### Collected data
*** Begin section ***

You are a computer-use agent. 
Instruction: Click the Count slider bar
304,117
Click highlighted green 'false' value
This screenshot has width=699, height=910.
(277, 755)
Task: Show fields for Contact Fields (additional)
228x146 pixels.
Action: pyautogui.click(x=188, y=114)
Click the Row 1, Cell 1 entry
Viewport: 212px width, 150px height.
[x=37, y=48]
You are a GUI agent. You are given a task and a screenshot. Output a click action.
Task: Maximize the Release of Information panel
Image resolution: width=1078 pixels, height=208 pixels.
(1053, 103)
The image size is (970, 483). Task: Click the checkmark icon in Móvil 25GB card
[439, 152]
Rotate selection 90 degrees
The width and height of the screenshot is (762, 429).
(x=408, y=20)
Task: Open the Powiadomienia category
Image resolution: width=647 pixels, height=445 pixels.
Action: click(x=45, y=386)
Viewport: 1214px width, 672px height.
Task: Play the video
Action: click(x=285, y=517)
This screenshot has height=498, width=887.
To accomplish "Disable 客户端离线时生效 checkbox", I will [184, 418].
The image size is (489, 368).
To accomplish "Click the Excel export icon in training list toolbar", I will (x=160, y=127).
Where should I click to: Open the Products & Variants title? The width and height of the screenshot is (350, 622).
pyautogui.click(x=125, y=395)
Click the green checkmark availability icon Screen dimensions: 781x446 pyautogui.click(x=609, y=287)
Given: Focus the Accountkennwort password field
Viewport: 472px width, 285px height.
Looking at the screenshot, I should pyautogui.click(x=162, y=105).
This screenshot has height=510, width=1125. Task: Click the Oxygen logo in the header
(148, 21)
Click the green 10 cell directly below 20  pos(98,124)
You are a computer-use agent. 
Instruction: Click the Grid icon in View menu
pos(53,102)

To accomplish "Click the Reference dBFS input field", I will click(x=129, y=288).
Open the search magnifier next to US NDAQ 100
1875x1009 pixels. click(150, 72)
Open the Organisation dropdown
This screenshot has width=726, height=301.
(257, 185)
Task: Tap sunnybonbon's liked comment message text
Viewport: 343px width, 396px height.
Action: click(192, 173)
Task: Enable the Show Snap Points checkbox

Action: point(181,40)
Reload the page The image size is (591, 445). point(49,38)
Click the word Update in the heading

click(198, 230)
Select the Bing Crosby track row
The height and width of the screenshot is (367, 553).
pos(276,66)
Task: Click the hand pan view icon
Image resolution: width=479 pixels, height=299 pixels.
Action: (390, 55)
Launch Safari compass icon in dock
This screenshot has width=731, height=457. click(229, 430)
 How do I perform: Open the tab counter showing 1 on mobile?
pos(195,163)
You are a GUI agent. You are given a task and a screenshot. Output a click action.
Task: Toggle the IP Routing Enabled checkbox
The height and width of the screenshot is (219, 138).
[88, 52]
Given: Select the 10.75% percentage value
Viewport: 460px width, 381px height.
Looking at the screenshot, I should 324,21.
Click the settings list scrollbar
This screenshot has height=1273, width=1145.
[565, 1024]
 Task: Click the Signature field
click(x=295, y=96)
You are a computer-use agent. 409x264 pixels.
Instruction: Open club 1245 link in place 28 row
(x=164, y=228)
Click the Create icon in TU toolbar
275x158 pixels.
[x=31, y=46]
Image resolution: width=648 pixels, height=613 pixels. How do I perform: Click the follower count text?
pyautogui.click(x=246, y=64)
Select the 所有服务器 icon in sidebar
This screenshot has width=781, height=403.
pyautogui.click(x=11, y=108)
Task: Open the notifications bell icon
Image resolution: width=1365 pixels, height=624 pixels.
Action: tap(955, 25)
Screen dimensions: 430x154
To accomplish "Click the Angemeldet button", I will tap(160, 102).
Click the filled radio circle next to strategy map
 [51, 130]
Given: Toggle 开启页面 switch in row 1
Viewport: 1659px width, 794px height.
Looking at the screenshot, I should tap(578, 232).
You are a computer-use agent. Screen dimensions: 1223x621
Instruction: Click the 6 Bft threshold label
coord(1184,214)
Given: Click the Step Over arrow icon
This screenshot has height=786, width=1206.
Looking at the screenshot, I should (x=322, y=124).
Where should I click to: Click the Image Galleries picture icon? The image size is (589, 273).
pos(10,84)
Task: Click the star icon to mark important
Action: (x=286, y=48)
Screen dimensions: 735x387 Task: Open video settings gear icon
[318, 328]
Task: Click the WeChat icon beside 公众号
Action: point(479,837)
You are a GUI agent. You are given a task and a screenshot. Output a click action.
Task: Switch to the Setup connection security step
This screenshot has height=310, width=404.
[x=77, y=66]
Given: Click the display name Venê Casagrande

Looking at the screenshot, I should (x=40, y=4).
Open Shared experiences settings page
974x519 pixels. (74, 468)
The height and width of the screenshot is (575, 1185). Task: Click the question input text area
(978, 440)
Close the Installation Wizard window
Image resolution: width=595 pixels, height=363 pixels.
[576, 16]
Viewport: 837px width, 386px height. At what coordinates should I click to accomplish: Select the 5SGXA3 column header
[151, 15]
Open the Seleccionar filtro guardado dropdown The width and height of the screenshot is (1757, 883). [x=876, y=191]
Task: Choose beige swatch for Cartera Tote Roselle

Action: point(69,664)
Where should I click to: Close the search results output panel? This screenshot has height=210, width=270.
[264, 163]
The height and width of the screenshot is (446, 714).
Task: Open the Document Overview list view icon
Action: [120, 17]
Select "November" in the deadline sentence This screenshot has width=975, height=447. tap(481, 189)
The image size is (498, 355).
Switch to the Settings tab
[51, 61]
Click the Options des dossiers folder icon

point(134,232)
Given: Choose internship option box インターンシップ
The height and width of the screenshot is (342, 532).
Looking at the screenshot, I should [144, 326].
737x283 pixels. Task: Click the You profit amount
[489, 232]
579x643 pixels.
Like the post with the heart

*** End section ***

### TASK DIRECTIONS
Write the lines out verbatim, from the one with "Given: Choose internship option box インターンシップ" through the last line of the entries, and stop there.

### REPLY
Given: Choose internship option box インターンシップ
The height and width of the screenshot is (342, 532).
Looking at the screenshot, I should [144, 326].
737x283 pixels. Task: Click the You profit amount
[489, 232]
579x643 pixels.
Like the post with the heart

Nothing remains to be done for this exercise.